Homework 1 Instructions

DKU Stats 101 Spring 2024 Session 4

Author

Anonymous

Published

March 25, 2024

Assignment Background

Imagine that you are an analyst at a consulting firm hired by a boat dealer who is interested in trying to make money buying undervalued boats and reselling them to the global market. Your boss asks you to write a report that identifies the key features of boats that best determine their price. She also sends you this dataset of recent boat sales on the website boattrader.com. Use this dataset to answer the questions below. 1

Assignment Instructions

  • Please leave the name as Anonymous; the homeworks are blind graded so please do not include your name.
  • Save this document as a new document (Save As…) and rename it Homework 1 Answers.qmd.
  • You can import the dataset by inserting the code boats <- read.csv("boats.csv") into your setup block. Make sure the data file is in the same folder as your homework file.
  • If I say “Interpret…” or “Explain…” that means I want at least 1-2 good quality sentences that show that you really understand the output of what R has produced. Short, incomplete sentences that fail to demonstrate you understand your output will have points deducted.
  • While the homework isn’t a formal document, it should be written as if you are a business analyst presenting this information to a boss - i.e. everything should look neat and tidy, have good labels (graphs have appropriate titles and axes labels, etc.), and be well organized
  • If you want a chance to earn extra credit, select your best graph or table (only one per student) and post it to the Graph Contest Teams channel. I will select a few finalists and the class will vote on the best data display. Winner receives significant extra credit.
  • Delete the Assignment Background and Assignment Instructions sections of this document before submitting.

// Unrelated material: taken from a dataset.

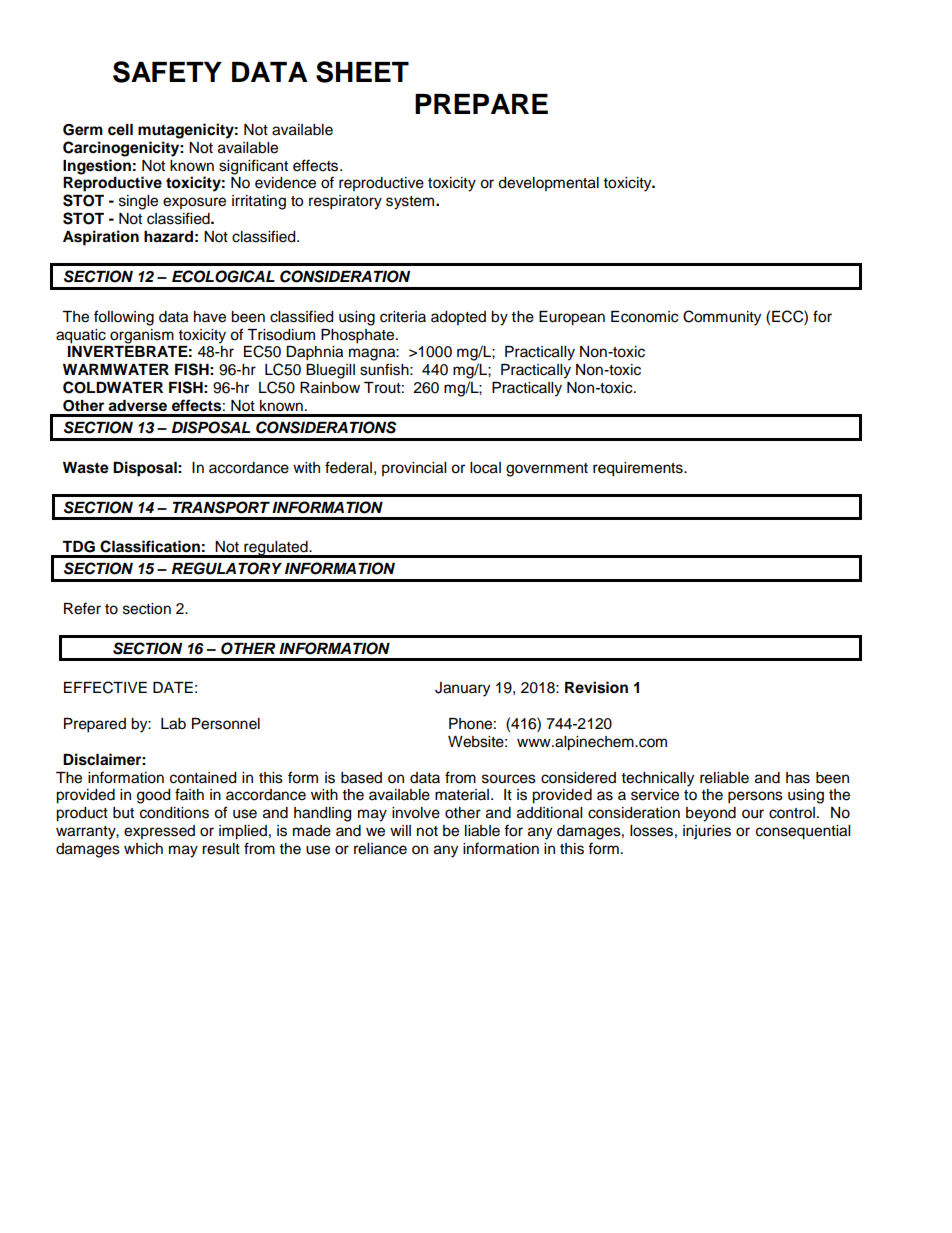 This screenshot has height=1233, width=952. Describe the element at coordinates (362, 72) in the screenshot. I see `SHEET` at that location.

Part 1: One variable analysis

Q1: What kind of dataset do we have? (5 points)

  • According to the definitions in the textbook, describe the Five W’s for this dataset.

  • Using the definitions in the textbook, describe the variable type for the following variables:

    • id
    • type
    • boatClass
    • year
    • condition
    • length_ft
    • beam_ft
    • dryWeight_lb
    • price
    • sellerId

Q2: Literature review (5 points)

Find a news article online that discusses what are the major features that determine what people are looking for boats and include the link in this section.

Based on the article and your own personal expectations, what are some ways we might expect the data to be distributed or variables related? Make a list of at least three things we should expect or look for in the data and write a reason why we should expect it (no need to cite academic papers, just write down your reasons). Reasons should be thoughtful and at least two sentences explaining your logic for the expectation.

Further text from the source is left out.